The data should look similar to the following (CSV, tabs are the delimiters):
Use an IAM role that can retrieve data from S3 to create a storage integration. To get the STORAGE_AWS_ROLE_ARN
, see Configuring Secure Access to Amazon S3 and complete the steps.
use role accountadmin;
create STORAGE INTEGRATION s3_int_fluentd
TYPE = EXTERNAL_STAGE
STORAGE_PROVIDER = S3
ENABLED = TRUE
STORAGE_AWS_ROLE_ARN = 'arn:aws:iam::xx:role/[RoleName]'
STORAGE_ALLOWED_LOCATIONS = ('s3://masaya-s3-northeast-1-external-stage/logs/')
;
DESC INTEGRATION s3_int_fluentd;
Create the external stage:
create stage fluentd_stage
url = 's3://[BUCKET_NAME]/logs/'
storage_integration = s3_int_fluentd
;
Verify that Snowflake can list S3 files:
list @fluentd_stage;
Create the file format (Fluentd's delimiter is the tab = \t):
create or replace file format fluentd_format
type = csv
field_delimiter = '\t'
compression=gzip
;
Create a table:
create table public.logs(
time DATETIME,
tag STRING,
record VARIANT
);
Test the injection from the external stage:
copy into public.logs
from @fluentd_stage
file_format = (format_name = fluentd_format);
Select the data:
select * from public.logs;
The parsed log should be stored as JSON in the "RECORD" column.
Configure Snowflake Snowpipe:
create pipe fluentd.public.mypipe auto_ingest=true as
copy into fluentd.public.logs
from @fluentd.public.fluentd_stage
file_format = fluentd.public.fluentd_format
;
Run show pipes
to retrieve the SQS queue ARN:
show pipes;
Set up the S3 bucket by following these steps: Enabling and configuring event notifications using the Amazon S3 console. Choose Target Bucket > Open property. Select Create Event notification.
Complete the form:
The event notification has been created:
Refresh Snowpipe to retrieve any unloaded files, then un the select
command to load unloaded data:
alter pipe mypipe refresh;
select * from public.logs;
After awhile, data may be injected automatically:
select * from public.logs order by TIME DESC;
To verify that Snowpipe worked properly, run the following:
use role accountadmin;
select *
from table(snowflake.information_schema.pipe_usage_history(
date_range_start=>dateadd('day',-14,current_date()),
date_range_end=>current_date(),
pipe_name=>'fluentd.public.mypipe'));
Since parsed logs are stored as JSON in the RECORD
column, you can set up Snowsight to visualize log events.
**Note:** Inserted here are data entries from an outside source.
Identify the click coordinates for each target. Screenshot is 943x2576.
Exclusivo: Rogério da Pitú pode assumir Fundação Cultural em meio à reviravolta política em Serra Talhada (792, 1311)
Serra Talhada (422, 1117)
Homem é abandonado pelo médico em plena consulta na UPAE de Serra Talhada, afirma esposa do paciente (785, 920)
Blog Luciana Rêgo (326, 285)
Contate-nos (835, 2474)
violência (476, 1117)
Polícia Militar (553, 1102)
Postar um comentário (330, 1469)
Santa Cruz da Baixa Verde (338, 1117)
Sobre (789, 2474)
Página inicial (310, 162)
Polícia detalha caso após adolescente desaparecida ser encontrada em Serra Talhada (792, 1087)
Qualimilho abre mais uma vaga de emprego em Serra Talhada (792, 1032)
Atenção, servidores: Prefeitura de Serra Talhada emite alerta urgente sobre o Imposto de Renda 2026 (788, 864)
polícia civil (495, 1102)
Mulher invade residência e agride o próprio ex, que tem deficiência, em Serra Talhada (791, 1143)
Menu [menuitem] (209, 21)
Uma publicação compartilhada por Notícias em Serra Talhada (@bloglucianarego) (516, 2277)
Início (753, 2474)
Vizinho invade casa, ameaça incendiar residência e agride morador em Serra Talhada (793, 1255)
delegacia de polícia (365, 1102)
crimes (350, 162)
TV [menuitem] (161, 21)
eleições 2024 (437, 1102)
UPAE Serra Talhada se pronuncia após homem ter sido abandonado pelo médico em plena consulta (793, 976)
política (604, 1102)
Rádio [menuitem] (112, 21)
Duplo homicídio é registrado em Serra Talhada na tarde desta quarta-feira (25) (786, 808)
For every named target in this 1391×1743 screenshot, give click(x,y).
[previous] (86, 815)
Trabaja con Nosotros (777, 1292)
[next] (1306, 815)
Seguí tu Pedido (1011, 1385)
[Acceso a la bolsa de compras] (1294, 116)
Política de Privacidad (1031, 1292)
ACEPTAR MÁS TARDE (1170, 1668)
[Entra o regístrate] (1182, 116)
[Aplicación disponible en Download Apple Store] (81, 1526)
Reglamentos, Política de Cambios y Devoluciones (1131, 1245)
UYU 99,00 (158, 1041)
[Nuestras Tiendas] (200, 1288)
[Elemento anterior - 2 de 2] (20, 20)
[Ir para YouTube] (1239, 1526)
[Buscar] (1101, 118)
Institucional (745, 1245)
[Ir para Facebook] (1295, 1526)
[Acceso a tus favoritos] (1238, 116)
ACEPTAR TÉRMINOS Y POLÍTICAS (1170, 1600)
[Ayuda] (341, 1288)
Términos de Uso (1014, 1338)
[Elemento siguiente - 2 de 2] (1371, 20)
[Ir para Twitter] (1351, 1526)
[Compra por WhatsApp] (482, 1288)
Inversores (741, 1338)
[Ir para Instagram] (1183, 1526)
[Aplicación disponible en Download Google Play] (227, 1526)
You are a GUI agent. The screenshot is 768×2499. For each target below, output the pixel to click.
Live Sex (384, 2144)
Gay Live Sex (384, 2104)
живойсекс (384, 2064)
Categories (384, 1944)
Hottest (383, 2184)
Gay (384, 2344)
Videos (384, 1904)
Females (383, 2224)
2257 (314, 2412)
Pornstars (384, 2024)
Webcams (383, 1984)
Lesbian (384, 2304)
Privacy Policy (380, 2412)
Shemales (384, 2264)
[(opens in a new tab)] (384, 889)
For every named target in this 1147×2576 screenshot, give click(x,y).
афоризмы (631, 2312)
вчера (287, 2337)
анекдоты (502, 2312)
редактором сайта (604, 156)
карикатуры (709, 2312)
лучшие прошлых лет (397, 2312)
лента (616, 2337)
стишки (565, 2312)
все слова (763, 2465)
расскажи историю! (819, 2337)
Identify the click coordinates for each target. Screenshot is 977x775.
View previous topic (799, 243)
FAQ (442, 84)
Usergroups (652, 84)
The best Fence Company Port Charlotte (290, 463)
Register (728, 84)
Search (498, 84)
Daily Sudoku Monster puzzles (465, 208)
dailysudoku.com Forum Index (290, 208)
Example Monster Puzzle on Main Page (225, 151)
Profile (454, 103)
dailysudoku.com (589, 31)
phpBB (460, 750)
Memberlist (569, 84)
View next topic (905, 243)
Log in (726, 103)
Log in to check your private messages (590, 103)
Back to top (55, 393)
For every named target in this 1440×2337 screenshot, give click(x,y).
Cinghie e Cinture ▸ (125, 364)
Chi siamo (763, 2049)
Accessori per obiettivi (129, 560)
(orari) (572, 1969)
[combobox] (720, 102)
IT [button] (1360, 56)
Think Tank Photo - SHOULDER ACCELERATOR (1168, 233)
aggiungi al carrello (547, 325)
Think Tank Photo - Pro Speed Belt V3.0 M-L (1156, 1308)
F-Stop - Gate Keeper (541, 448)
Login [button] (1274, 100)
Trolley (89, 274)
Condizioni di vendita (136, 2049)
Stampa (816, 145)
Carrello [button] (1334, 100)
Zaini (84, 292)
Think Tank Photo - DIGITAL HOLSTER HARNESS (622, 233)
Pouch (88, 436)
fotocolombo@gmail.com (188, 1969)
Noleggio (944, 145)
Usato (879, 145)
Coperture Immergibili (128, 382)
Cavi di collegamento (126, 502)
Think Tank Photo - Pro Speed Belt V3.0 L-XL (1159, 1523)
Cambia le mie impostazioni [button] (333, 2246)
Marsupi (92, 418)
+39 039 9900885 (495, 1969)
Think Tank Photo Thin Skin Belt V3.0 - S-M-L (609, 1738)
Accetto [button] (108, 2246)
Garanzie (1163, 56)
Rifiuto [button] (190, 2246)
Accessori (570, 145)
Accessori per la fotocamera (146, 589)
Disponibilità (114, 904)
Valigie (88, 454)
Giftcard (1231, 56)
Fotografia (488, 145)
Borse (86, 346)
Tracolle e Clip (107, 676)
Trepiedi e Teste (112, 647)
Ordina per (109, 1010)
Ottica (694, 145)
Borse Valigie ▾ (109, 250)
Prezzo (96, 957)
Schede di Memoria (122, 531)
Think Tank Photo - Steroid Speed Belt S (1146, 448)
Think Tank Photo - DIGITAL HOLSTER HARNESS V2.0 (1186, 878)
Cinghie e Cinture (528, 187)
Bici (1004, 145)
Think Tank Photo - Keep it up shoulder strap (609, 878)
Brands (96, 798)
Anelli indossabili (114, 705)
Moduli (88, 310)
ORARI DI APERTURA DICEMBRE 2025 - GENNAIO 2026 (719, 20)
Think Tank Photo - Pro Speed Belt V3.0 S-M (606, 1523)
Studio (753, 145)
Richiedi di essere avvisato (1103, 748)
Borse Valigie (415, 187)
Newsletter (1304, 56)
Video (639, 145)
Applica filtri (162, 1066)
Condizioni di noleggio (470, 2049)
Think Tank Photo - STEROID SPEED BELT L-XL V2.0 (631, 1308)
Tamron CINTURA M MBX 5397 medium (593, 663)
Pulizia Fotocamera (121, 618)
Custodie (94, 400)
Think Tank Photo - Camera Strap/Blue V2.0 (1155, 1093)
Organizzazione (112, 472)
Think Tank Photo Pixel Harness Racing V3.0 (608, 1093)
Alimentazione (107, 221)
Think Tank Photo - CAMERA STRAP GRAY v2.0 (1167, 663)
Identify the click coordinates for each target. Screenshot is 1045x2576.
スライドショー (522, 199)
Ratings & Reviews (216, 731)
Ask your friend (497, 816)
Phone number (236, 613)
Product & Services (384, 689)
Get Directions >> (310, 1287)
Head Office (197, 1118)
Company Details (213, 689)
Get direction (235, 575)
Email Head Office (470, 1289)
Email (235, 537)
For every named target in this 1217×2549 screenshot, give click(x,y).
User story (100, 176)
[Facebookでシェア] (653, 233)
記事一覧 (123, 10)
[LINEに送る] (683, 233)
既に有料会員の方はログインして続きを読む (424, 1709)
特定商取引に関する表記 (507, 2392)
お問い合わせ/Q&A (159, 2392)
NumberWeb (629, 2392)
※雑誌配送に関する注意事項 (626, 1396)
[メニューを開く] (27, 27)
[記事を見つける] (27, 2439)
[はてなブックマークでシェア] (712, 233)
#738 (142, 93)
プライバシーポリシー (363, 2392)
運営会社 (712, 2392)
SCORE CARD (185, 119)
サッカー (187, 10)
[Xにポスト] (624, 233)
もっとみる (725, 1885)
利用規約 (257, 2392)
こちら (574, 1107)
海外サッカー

Example 1: To make a Snowsight dashboard, copy and paste the following code:
SELECT
time,
RECORD:agent,
RECORD:code,
RECORD:host,
RECORD:method,
RECORD:path,
RECORD:referer,
RECORD:size,
RECORD:user
FROM
fluentd.public.logs
WHERE time > (select dateadd(day, -1, getdate()));
;
Example 2: TIME count = Bar, TIME none = X-Axis
Web Server Access History per Hour
Example 3: TIME count = Bar, RECORD:HOST none = X-Axis Source IP List
Example 4: TIME count = Bar, RECORD:HOST none = Series, RECORD:CODE none = X-Axis Response Code & Source IP
Example 5: Code 408 is connection time out = maybe DDOS or CPU shortage.
Congratulations! You learned how to configure Fluentd to send system event logs to Snowflake, and how to use Snowsight to visualize log events! Consolidating log files in Snowflake makes it possible to develop a single dashboard to monitor security activity across your network.